You are viewing a plain text version of this content. The canonical link for it is here.
Posted to solr-user@lucene.apache.org by Scott Smith <ss...@mainstreamdata.com> on 2011/12/06 23:04:48 UTC

To optimize or not - Solr vs Lucene

Wasn't sure which mailing list to send this to.  I'm writing an application that can be configured to run directly with lucene or with solr and I'm trying to figure out whether optimization of the index should be totally eliminated, eliminated in the lucene case only or what.

If I read the 3.5 lucene javadocs, optimize() has been deprecated because it is "rarely justified" with the current lucene index implementation (I started with lucene in the 1.42 days when I think it was pretty much a necessity).  However, If I read the lucid imagination 3.4 manual (page 176), it talks about how optimizing will merge a lot of small blocks together making the index more efficient-which is exactly what I thought optimize did.  Since solr is based on lucene, I'm wondering if the 3.4 manual is simply out-of-date on this point or whether there is something else going on.

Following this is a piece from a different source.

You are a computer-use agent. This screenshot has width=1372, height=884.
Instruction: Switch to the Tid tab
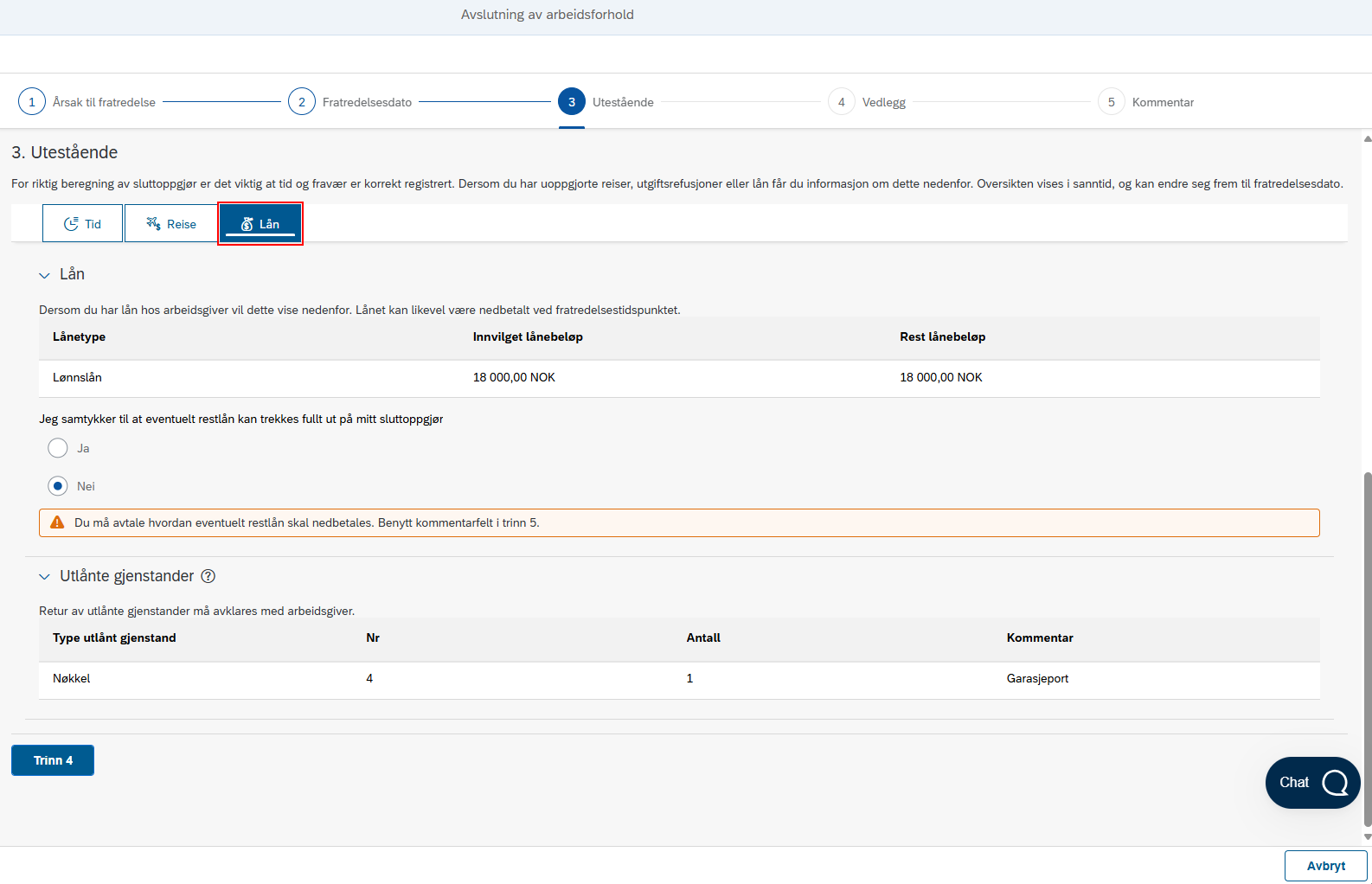[x=82, y=224]
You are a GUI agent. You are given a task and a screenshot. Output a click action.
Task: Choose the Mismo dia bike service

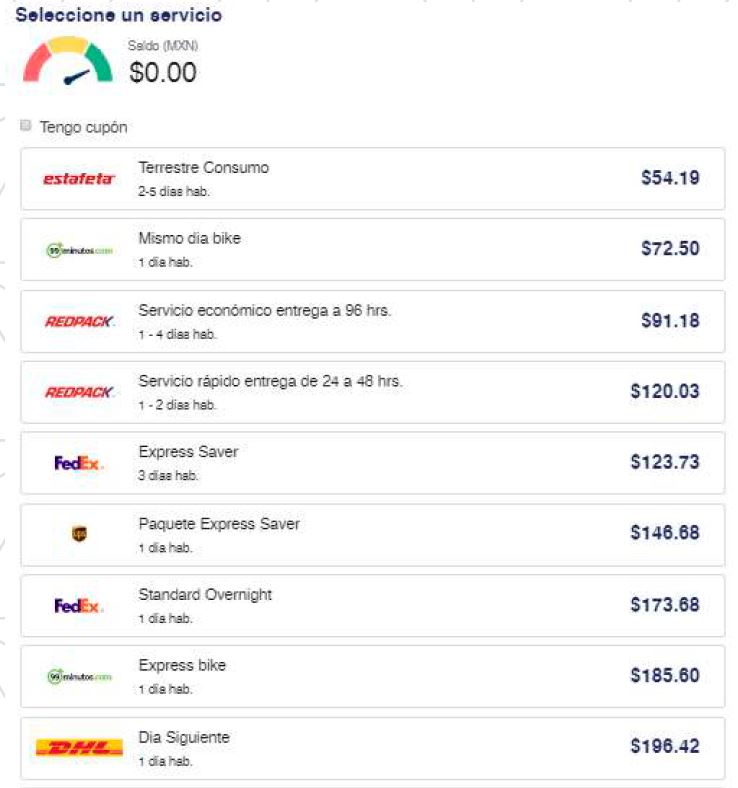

Our application is indexing content in "real time" and so the index changes frequently during the day.  Some of our indexes only contain a few hundred thousand documents.  However, in one of our applications there are over 50 million documents (using Solr with multiple shards).  I thought optimization was a way to keep the index segments merged and thus make the searching more efficient.  I thought it was especially needed if the index was being updated frequently.

When should I optimize?

Thanks in advance for any feedback.

Scott

Re: To optimize or not - Solr vs Lucene

Posted by Yonik Seeley <yo...@lucidimagination.com>.
On Tue, Dec 6, 2011 at 5:04 PM, Scott Smith <ss...@mainstreamdata.com> wrote:
> If I read the 3.5 lucene javadocs, optimize() has been deprecated because it is "rarely justified" with the current lucene index implementation

It's functionality is not being deprecated... it's just that the
method is being renamed in Lucene (it's staying as "optimize" in
solr).

Using optimize is all about tradeoffs... it's expensive since it
rewrites the complete index (i.e. forces a merge of all segments into
one).  People interested in near-realtime indexing on large indexes
should definitely avoid optimizing.  If index changes don't need to be
visible as often, or for smaller indexes like yours, it really depends
on what you are optimizing for... memory use, query throughput,
indexing bandwidth, turnaround-time (i.e. near-realtime), etc.

-Yonik
http://www.lucidimagination.com